Benarkah Air Kelapa dapat Menghilangkan Efek Vaksin Covid-19?

ENSIPEDIA.ID, Kendari –  Untuk mencapai kekebalan komunal (herd community), pemerintah melakukan program vaksinasi untuk mencegah penyebaran pandemi Covid-19. Tentunya saat melakukan vaksinasi, seseorang akan mengalami gejala-gejala ringan seiringan dengan pembentukan imunitas di dalam tubuh.

Fenomena yang berkembang di masyarakat sekarang adalah anggapan tentang vaksin yang berbahaya bagi tubuh. Selain itu, masih banyak masyarakat yang takut dengan gejala yang dihasilkan setelah vaksinasi. Dari anggapan-anggapan tersebut, muncullah gagasan tentang air kelapa yang bisa menghilangkan efek dan gejala vaksinasi.

Seperti yang diketahui masyarakat luas bahwasaya air kelapa dapat menghilangkan efek racun dan obat yang masuk di dalam tubuh. Dengan dasar ini, masyarakat menyimpulkan bahwa air kelapa juga dapat menghalau gejala vaksin. Namun demikian, kita memerlukan pendapat ahli untuk menjawab kebenarannya.

Seorang ahli gizi FK UI, Saptawati Bardosono menyatakan bahwa air kelapa yang menghilangkan efek dari vaksinasi hanyalah anggapan yang salah dan mitos. Ia mejelaskan bahwasanya air kelapa berfungsi untuk menjaga keseimbangan elektrolit di dalam tubuh. Sedangkan vaksin memiliki manfaat untuk meningkatkan kekebalan tubuh.

Walaupun demikian, Saptawati tetap merekomendasikan untuk meminum air kelapa, “Untuk menjaga hidrasi tubuh,” ungkapnya.

Menurut Lucia Rizka Andalusia, juru bicara program Vaksinasi Covid-19 dari Badan Pengawas Obat dan Makanan secara tegas mengatakan bahwa tidak ada hubungan antara vaksin dan air kelapa.

Ia menegaskan bahwa vaksin bukanlah racun yang bisa dinetralkan dengan air kelapa. “Hal tersebut tidak benar, karena vaksin ini bukan racun.
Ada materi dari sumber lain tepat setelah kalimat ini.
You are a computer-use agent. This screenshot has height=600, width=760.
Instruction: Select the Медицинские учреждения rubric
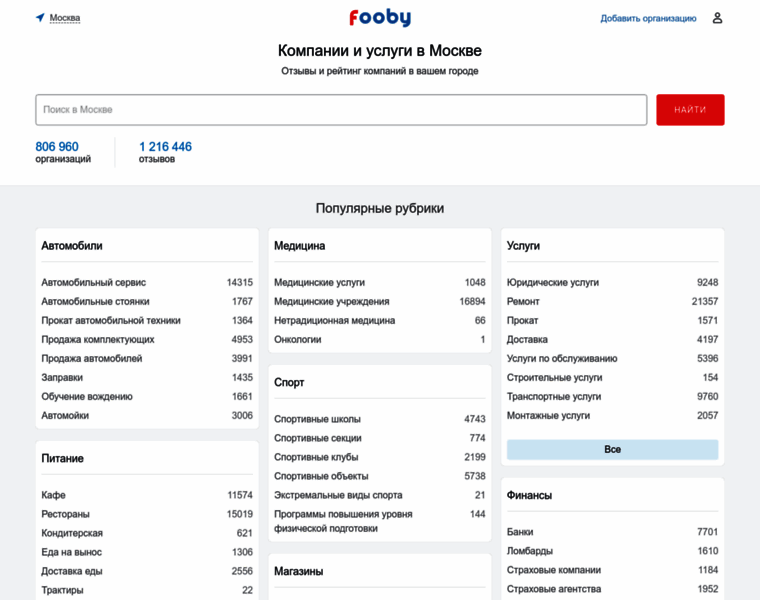click(x=332, y=302)
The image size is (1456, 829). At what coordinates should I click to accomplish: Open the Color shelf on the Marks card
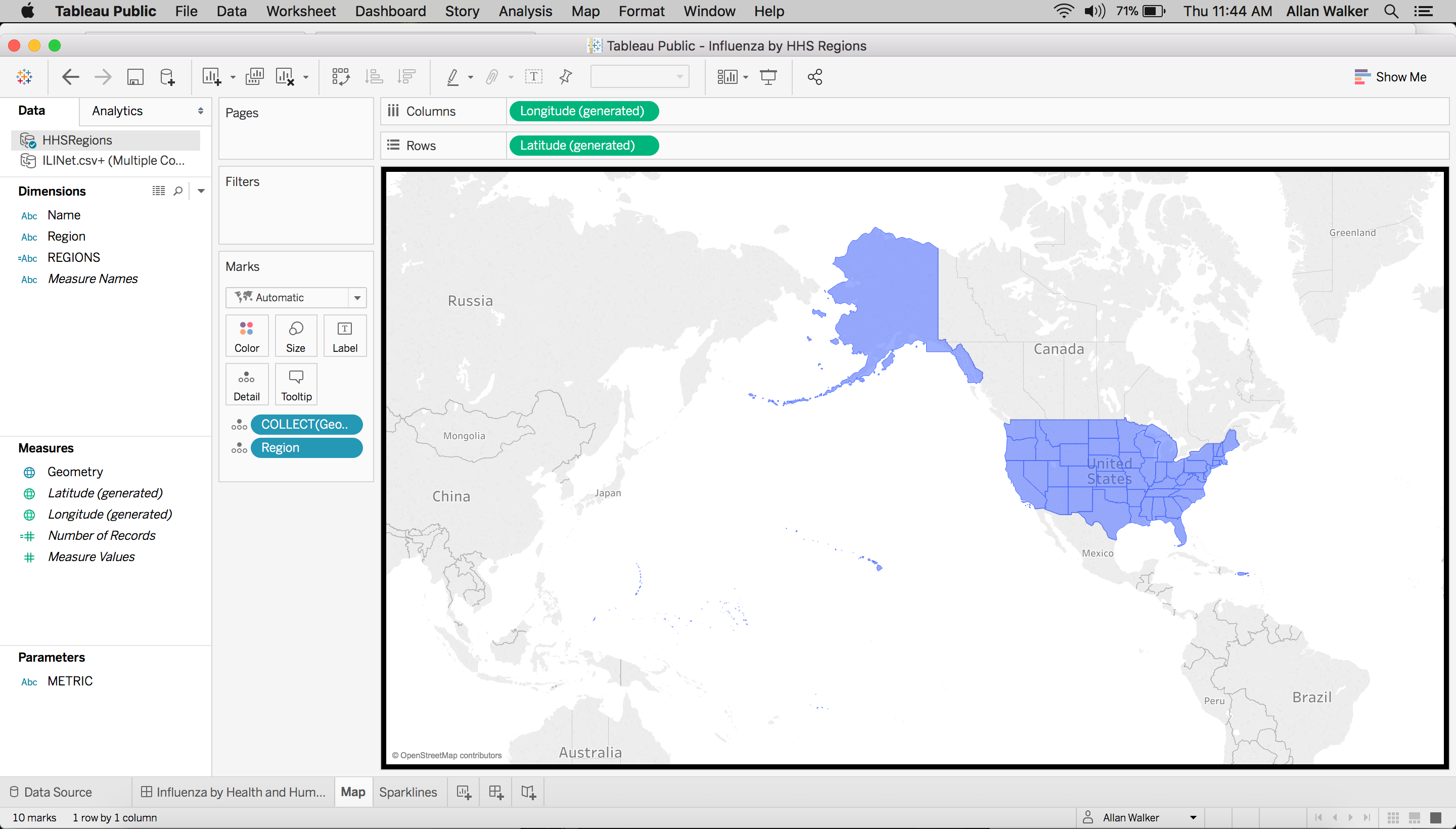[x=247, y=335]
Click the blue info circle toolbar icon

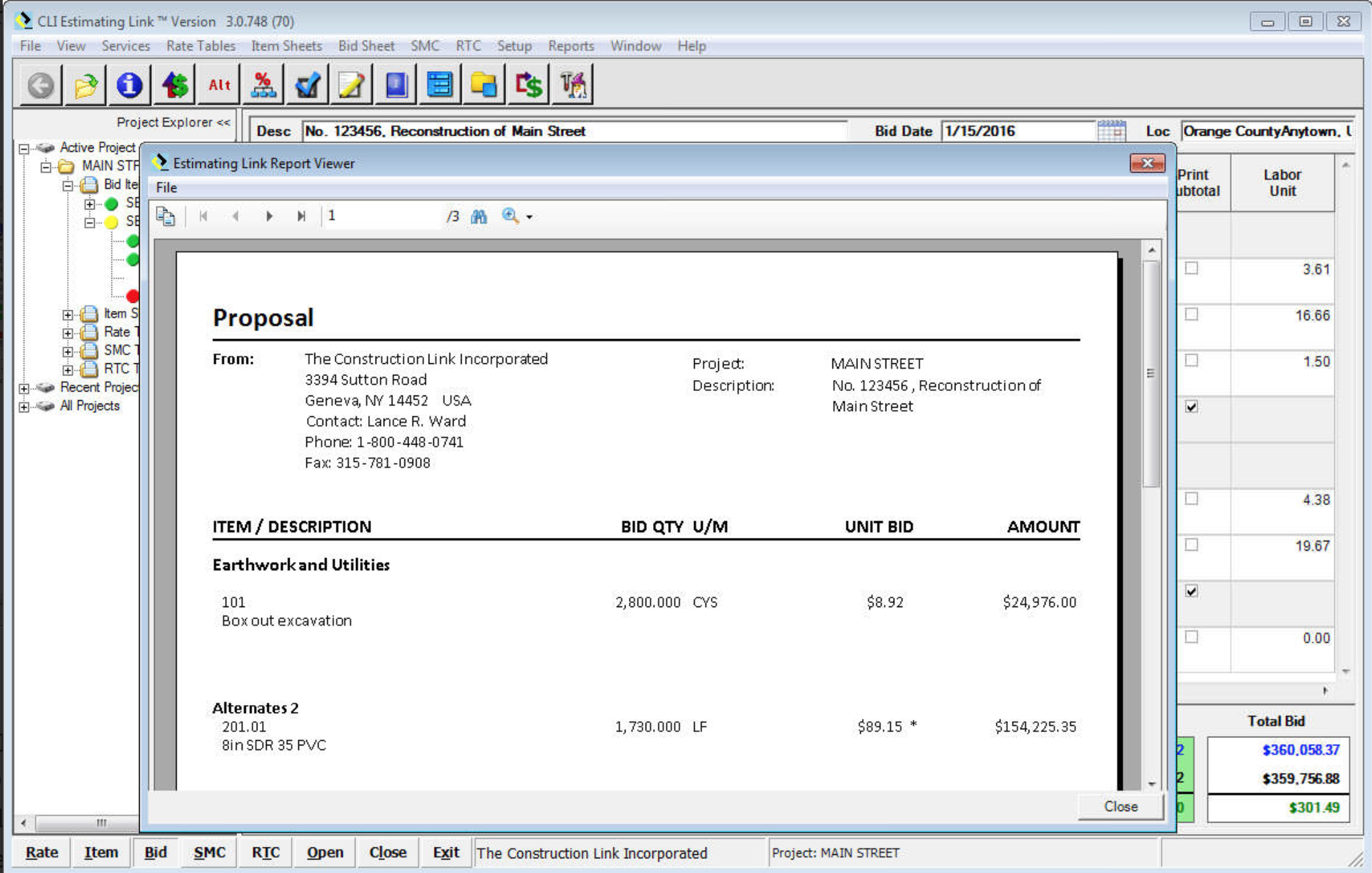129,85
Vaksin ini dari virus yang sudah dimatikan yang dapat merangsang pembentukan antibodi setelah disuntikkan,” ucapnya dikutip dari Detikcom.

Ia kemudian melanjutkan bahwa tempat dimasukkannya air kelapa maupun vaksin itu berbeda. Sehingga tidak ada korelasi yang mempengaruhi di antara keduanya. Vaksin dimasukkan melalui suntikan sedangkan air kelapa dimasukkan melalui organ pencernaan.

Situs resmi Kominfo juga membantah klaim tentang air kelapa yang dapat menetralkan dan menghilangkan efek vaksinasi. Menurut situs resmi Kominfo, belum ada penelitian yang mengkaji dan membuktikan anggapan tersebut.

Rupanya, anggapan tentang meminum air kelapa dapat menggilangkan dan menetralkan efek vaksinasi tidaklah benar dan keliru. Namun, anggapan meminum air kelapa untuk mencegah dehidrasi tubuh adalah hal yang benar.